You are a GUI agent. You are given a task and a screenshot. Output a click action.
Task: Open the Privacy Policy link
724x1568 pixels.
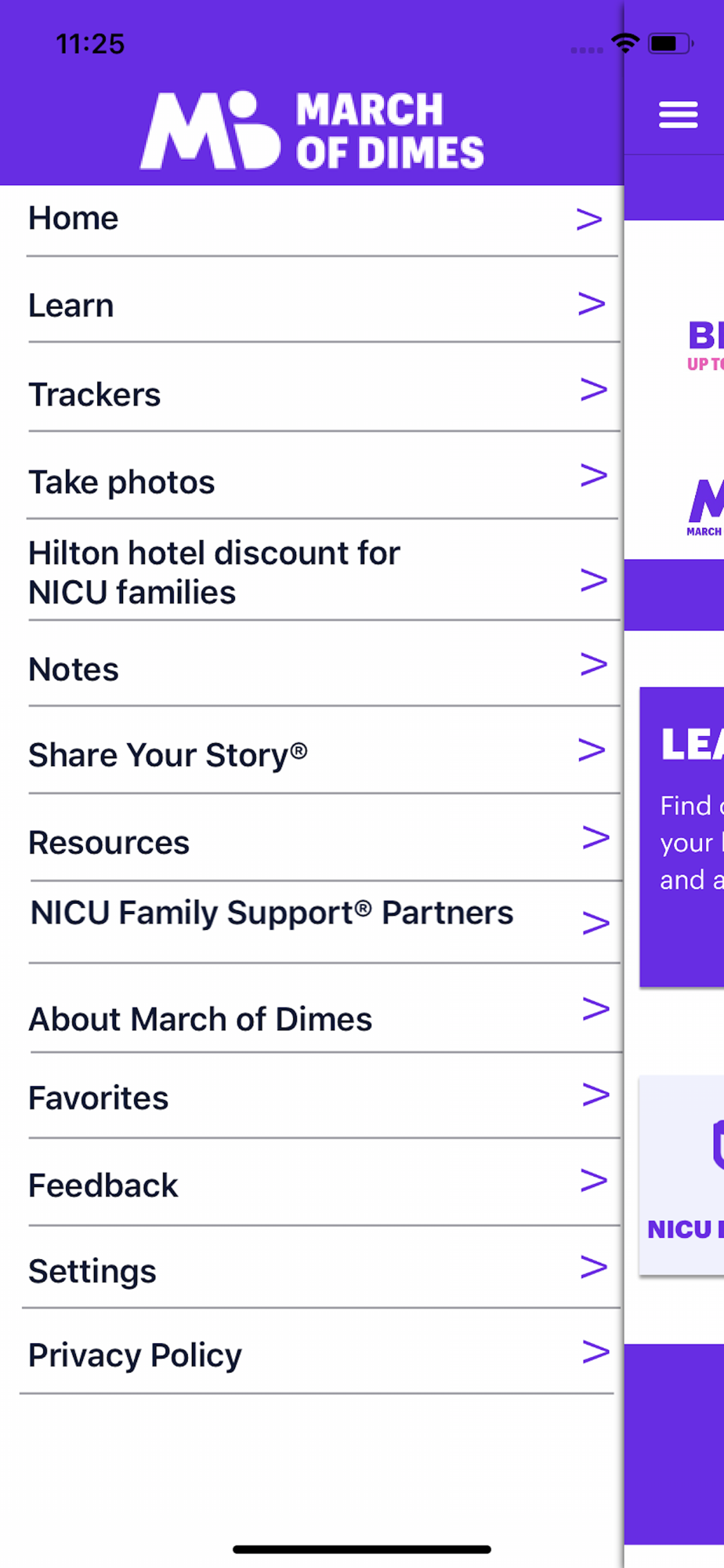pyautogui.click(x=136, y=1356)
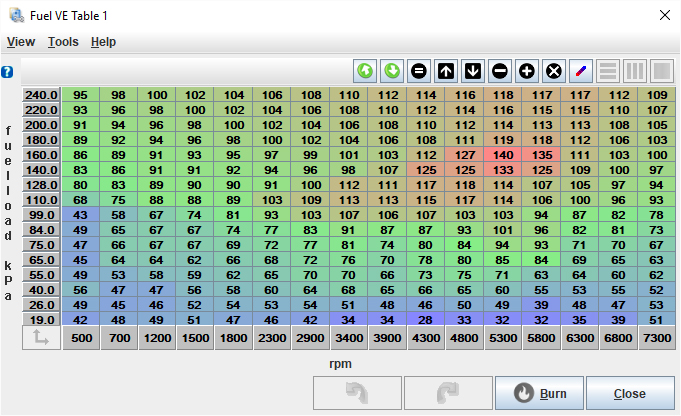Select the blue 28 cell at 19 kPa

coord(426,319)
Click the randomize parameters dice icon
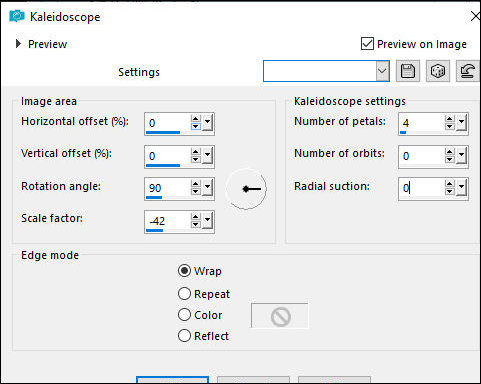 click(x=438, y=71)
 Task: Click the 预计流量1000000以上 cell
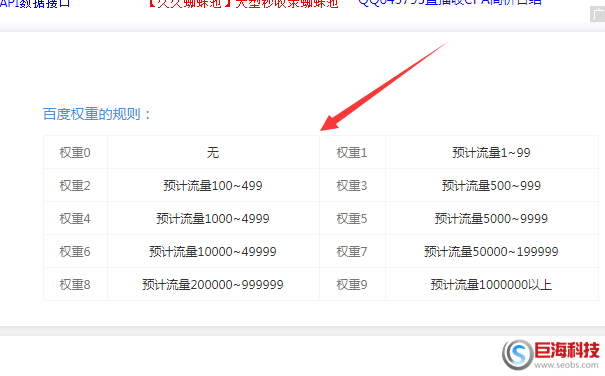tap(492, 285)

**Exercise aim**
Every record above must reappear exactly in the answer, minus its pictures.

**Solution to the problem**
You are a GUI agent. You are given a task and a screenshot. Output a click action.
Task: Open the Privacy Policy link
724x1568 pixels.
pyautogui.click(x=136, y=1356)
Select the blue 28 cell at 19 kPa

coord(426,319)
Click the randomize parameters dice icon
 click(x=438, y=71)
 Task: Click the 预计流量1000000以上 cell
tap(492, 285)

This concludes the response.